Fades are great – they’re pretty simple for barbers to do and they can be included in pretty much any hairstyle you can think of. But what’s the difference between a mid fade and a high fade?
The difference between a mid fade and a high fade is where the fade starts to taper. With mid fades, the gradual tapering of length starts approximately an inch above the ear.

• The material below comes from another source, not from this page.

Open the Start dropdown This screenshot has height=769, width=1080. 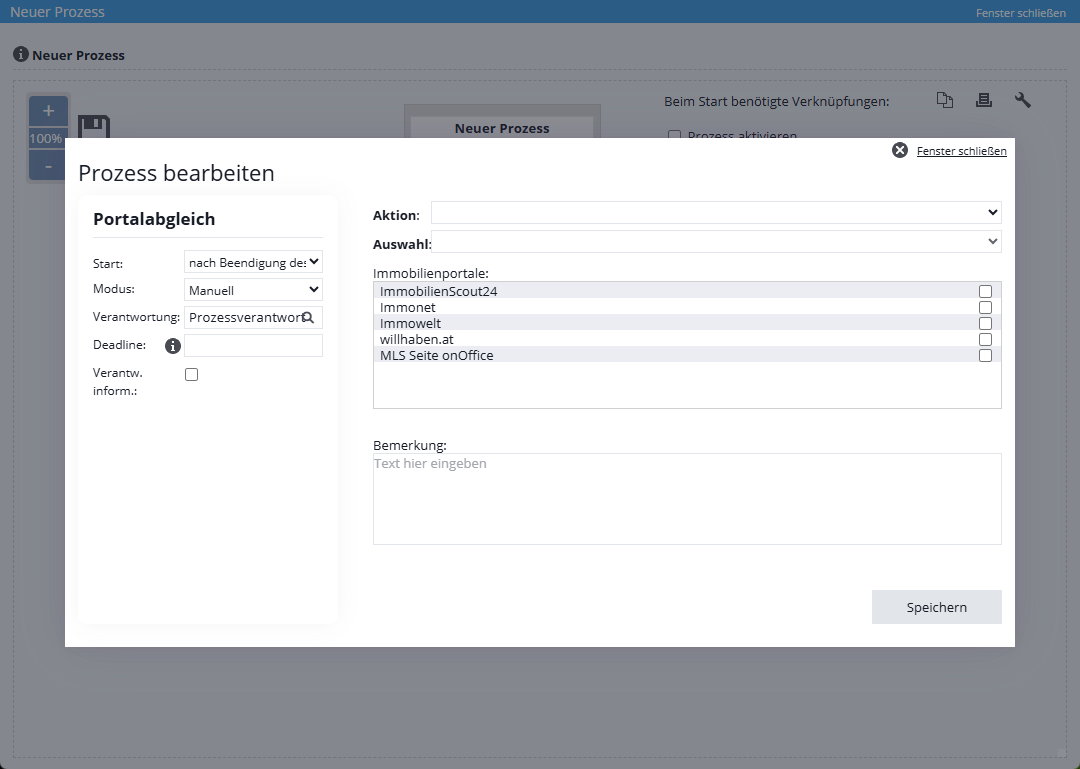pyautogui.click(x=253, y=262)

In contrast, with high fades, this gradual tapering of length occurs around the level of the temples.
After talking about these differences in a little more detail, I’ll show you some photographs of both the mid fade and the high fade to really nail the point.
Then, we’ll talk through how you can choose which one is right for you.
Let’s get to it.
Mid Fade Vs High Fade: The Key Differences
The main differences between the mid fade and the high fade are the transition point and the subtlety.
1. Transition Point
The “transition point” of the fade is essentially where the “fade” starts.
It’s where the shortest length of the fade (at the bottom of the sides) gradually starts to increase in length.
The characteristic faded effect is a result of there being no harsh lines in between the different lengths.
Instead, the different lengths are seamlessly blended into one another through the use of fancy clipper techniques.
With a mid fade, this transition starts to occur around halfway up the sides. Although the exact height here will obviously depend on head size, on average, it’ll usually be around an inch above the top of the ear.
With a high fade, the transition occurs around the level of the temples. In other words, higher than a mid fade.
Although we aren’t going through low fades in much detail here, just know that with low fades the transition occurs around half an inch above the ear.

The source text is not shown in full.